#### [Task to complete]
Print the part of the roundup text below starting with "Some years ago" and going on through "certain ethical claims.", word for word.
START Text block
Some years ago I took a bioethics class at university. Bioethics is the kind of class where you get weird thought experiments (“Imagine a world-famous violinist…”, “picture a future where billions of people live but live poor lives; versus a world with thousands who live better lives…”, and of course the trolley problem) and absurd conclusions, mostly meant to help tease out the intuitions and beliefs that motivate certain ethical claims.
One of the hardest-to-understand set of claims I came across was those made by the Deaf Community, saying, more or less, that it would be unethical to cure a child of deafness at a young age.
I may write on this more in the future, but for now I figured the article above is interesting enough to read and a good example of medicine being used to repair the natural order to its rightly-ordered state (assuming the means through which the procedure are done are themselves rightly-ordered and licit).
OpenAI announces Sora — text to video
Not an article, but felt like this was significant enough and relevant to our audience here that I wanted to include it. Click through, watch the videos, and read the prompts underneath used to generate the text. Impressive.
“Christians Give Alms” by Jacob Imam
For the ancient Greeks and Romans, it was no virtue to give to the poor. In fact, they didn’t even have a word that meant almsgiving until the Christians invented one. As Roman Garrison writes, “The lack of terminology in the Greek tradition (and the Roman as well) for the concept of almsgiving proves to be symptomatic of a certain disinterest in the plight of the impoverished.”[1] It was Christianity, and Judaism before it, that introduced almsgiving to the world.
…
Alms—in Greek elemosina—pertains to mercy, the extravagant, hard-to-conceptualize, I’m-not-sure-this-really-makes-sense mercy of God. We show mercy to the poor in the form of alms because God showed us mercy in the form of his Son. In almsgiving we participate in God’s extravagance.
…
Tired of hearing his congregants complain about the poor failing to show gratitude for their alms, Saint Caesarius of Arles railed, “Give to a poor man, and perhaps some day he will repay you with abuse? You sought praise from the pauper, not reward from God. Now you judge that you acted without reason because you only found ingratitude, as though God, who wishes to reward you for good deeds, won’t or perhaps can’t.”[10] The point of almsgiving is not to obtain any result from man, but a reward from God. Almsgiving is one of the least utilitarian things a person can do; a dive into the abyss of uselessness.
END Text block
START Information shown
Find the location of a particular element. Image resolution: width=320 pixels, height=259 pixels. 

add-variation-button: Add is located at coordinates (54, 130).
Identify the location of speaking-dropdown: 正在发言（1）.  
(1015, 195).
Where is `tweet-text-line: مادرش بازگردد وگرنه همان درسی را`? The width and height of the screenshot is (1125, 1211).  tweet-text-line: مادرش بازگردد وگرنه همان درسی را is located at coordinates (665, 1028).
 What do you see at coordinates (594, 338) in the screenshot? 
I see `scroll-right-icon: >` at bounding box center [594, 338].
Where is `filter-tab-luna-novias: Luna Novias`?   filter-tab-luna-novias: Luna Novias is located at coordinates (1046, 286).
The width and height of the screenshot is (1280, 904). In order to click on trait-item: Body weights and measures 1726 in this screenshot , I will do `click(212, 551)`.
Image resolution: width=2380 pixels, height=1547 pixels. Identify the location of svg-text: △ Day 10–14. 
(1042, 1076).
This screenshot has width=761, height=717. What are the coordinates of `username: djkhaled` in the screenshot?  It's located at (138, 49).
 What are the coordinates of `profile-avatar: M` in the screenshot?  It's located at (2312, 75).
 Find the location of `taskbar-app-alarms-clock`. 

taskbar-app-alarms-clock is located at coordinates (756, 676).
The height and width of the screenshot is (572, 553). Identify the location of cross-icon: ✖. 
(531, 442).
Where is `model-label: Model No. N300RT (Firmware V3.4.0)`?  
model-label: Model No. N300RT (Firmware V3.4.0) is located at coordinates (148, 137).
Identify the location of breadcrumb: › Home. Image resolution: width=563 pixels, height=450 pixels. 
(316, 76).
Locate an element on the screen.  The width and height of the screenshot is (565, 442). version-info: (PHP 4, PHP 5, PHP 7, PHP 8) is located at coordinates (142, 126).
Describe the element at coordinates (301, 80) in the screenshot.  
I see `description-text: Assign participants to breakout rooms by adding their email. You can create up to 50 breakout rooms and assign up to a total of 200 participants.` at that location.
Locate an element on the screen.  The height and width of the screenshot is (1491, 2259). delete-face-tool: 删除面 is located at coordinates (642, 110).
END Information shown
#### [Result of this exercise]
Some years ago I took a bioethics class at university. Bioethics is the kind of class where you get weird thought experiments (“Imagine a world-famous violinist…”, “picture a future where billions of people live but live poor lives; versus a world with thousands who live better lives…”, and of course the trolley problem) and absurd conclusions, mostly meant to help tease out the intuitions and beliefs that motivate certain ethical claims.